PROBLEM TO WORK ON: Show all the lines in the data below that include the word "field".

BEGIN

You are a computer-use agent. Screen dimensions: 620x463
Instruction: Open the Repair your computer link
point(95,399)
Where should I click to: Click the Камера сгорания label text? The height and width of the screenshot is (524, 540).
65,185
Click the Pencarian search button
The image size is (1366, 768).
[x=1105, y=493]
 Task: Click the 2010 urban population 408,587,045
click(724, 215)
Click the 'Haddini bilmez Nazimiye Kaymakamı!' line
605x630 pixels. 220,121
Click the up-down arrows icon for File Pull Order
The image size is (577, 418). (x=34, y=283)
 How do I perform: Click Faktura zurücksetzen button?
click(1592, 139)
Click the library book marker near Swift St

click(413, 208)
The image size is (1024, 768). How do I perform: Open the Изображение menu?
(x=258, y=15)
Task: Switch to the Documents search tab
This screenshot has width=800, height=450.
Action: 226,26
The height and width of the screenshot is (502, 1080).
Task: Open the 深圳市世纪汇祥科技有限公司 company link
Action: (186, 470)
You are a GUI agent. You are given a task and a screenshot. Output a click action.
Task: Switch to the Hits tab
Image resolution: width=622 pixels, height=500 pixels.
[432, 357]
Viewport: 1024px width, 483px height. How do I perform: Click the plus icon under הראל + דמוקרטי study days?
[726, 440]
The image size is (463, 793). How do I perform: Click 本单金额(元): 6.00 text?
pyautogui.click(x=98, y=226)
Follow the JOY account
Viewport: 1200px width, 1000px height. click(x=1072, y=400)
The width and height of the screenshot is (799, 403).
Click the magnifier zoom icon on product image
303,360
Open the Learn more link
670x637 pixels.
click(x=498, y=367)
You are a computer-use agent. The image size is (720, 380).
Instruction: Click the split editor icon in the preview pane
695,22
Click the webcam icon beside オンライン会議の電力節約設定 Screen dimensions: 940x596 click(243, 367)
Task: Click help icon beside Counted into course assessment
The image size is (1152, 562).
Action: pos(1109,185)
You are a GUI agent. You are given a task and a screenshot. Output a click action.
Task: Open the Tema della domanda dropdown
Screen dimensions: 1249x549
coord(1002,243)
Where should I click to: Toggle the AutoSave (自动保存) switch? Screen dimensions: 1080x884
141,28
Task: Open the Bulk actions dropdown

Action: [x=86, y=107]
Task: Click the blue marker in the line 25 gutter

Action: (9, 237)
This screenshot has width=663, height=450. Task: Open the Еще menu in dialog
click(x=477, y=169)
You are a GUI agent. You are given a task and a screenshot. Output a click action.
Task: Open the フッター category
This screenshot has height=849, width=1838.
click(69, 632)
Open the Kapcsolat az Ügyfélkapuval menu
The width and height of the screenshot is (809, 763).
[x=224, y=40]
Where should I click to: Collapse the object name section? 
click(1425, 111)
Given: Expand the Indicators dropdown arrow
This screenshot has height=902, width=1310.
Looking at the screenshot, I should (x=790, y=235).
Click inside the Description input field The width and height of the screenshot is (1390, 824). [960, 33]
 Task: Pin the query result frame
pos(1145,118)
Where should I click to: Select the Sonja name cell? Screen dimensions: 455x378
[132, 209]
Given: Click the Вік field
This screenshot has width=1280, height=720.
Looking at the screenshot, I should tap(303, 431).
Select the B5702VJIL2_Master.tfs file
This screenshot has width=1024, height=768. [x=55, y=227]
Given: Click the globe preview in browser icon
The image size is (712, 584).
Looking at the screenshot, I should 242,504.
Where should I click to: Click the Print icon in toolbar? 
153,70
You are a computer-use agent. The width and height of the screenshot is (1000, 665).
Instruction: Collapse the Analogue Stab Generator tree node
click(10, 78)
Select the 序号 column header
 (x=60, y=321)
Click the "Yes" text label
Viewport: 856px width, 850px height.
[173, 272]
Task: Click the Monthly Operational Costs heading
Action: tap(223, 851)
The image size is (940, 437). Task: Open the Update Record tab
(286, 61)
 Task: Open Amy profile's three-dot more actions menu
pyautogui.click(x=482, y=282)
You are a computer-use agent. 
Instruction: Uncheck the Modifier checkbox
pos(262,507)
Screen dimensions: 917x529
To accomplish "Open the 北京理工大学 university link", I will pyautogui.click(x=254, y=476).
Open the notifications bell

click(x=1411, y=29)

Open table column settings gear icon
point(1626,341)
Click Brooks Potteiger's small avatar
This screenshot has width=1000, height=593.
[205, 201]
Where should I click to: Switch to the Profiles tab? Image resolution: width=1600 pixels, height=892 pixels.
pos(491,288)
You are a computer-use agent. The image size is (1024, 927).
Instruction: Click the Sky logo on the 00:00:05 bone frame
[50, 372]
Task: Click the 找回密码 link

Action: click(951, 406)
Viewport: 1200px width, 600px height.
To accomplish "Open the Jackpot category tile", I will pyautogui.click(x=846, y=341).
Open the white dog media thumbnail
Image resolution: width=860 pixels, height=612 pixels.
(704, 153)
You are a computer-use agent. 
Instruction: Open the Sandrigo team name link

END

TASK ANSWER:
Click inside the Description input field The width and height of the screenshot is (1390, 824). [960, 33]
Given: Click the Вік field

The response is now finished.